- Consigne -
Filtrez les enregistrements ci-dessous en recopiant chaque ligne qui contient la chaîne « Viewport ».

- Enregistrements affichés -

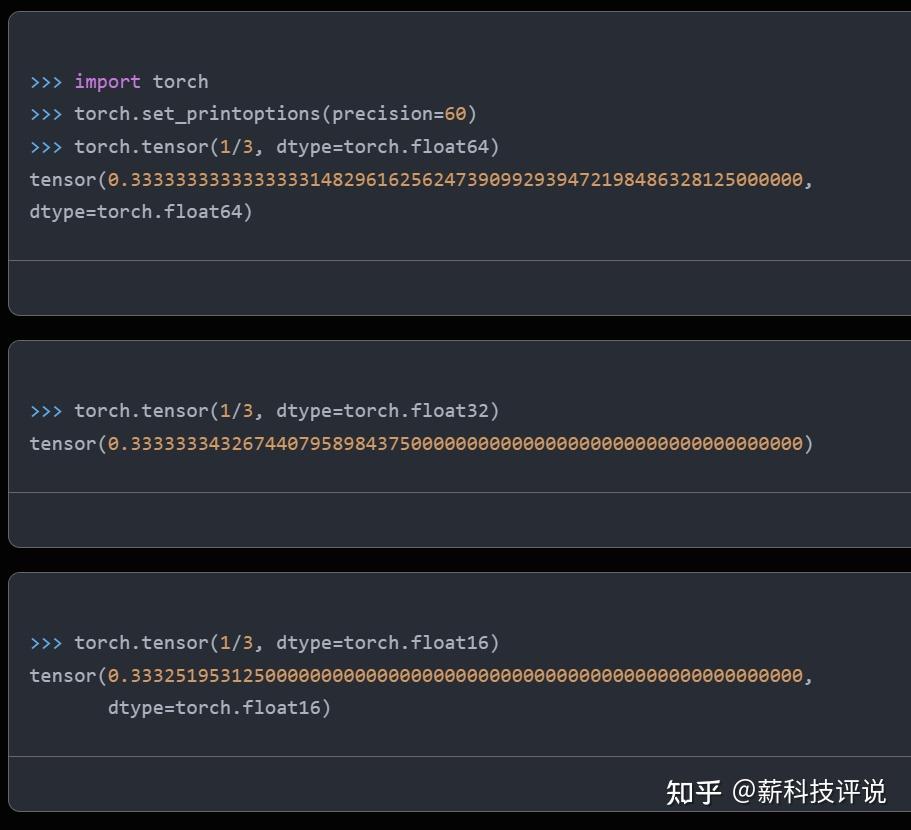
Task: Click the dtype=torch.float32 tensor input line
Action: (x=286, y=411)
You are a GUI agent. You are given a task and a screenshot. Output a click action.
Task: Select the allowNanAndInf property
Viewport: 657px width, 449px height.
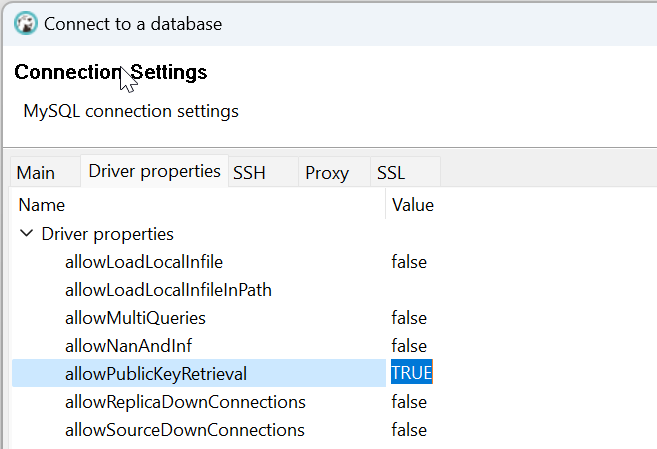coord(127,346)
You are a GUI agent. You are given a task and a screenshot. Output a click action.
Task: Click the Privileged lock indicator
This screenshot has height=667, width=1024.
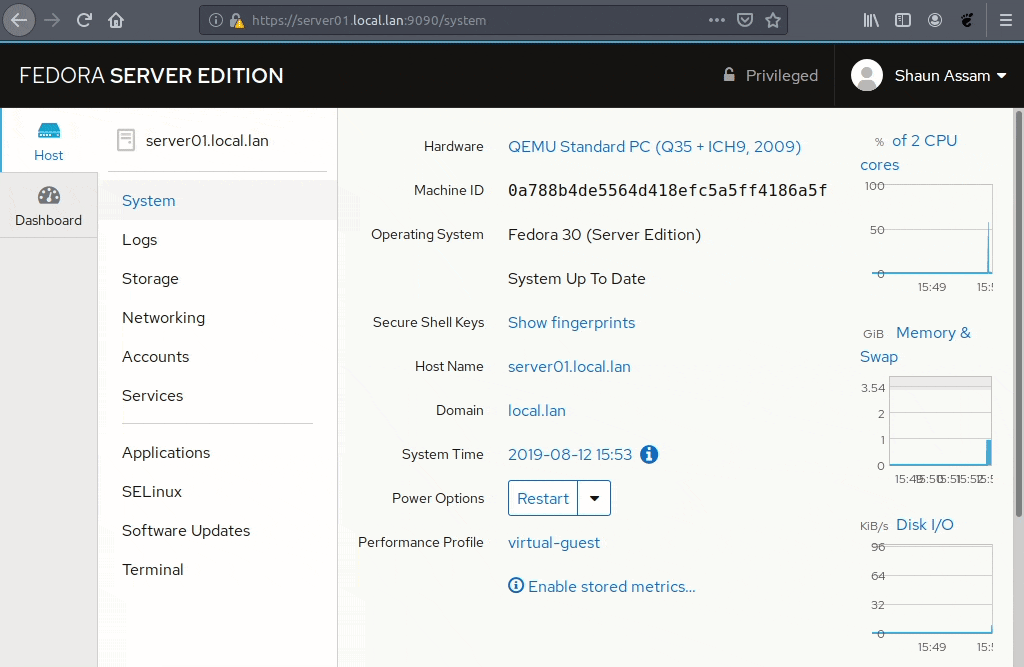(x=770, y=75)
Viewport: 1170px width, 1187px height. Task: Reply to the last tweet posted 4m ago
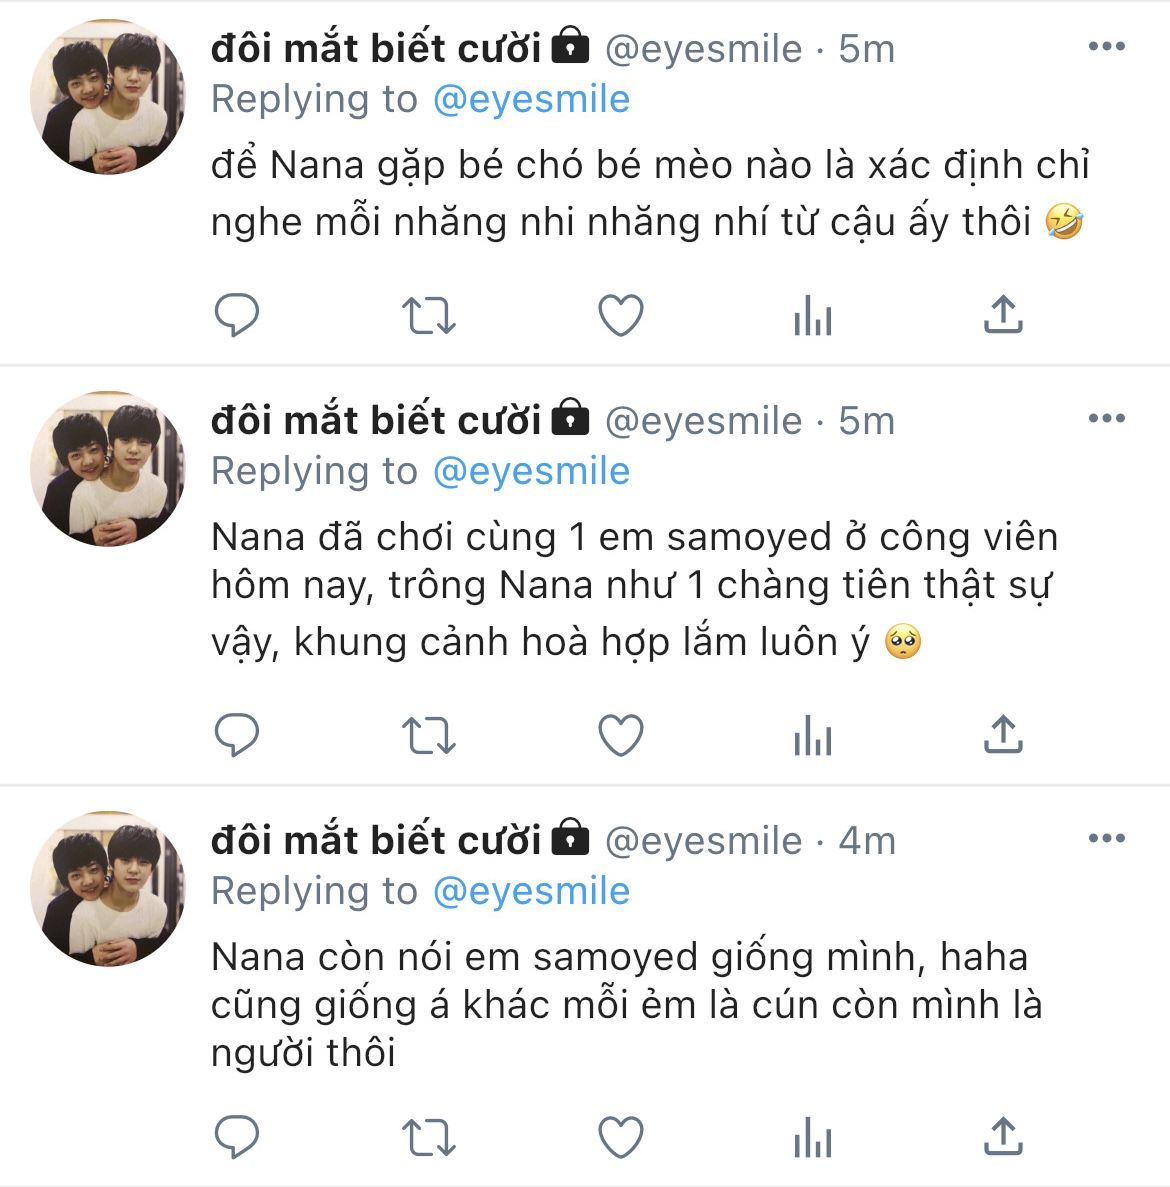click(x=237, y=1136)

- Réponse -
Viewport: 657px width, 449px height.
Viewport: 1170px width, 1187px height. Task: Reply to the last tweet posted 4m ago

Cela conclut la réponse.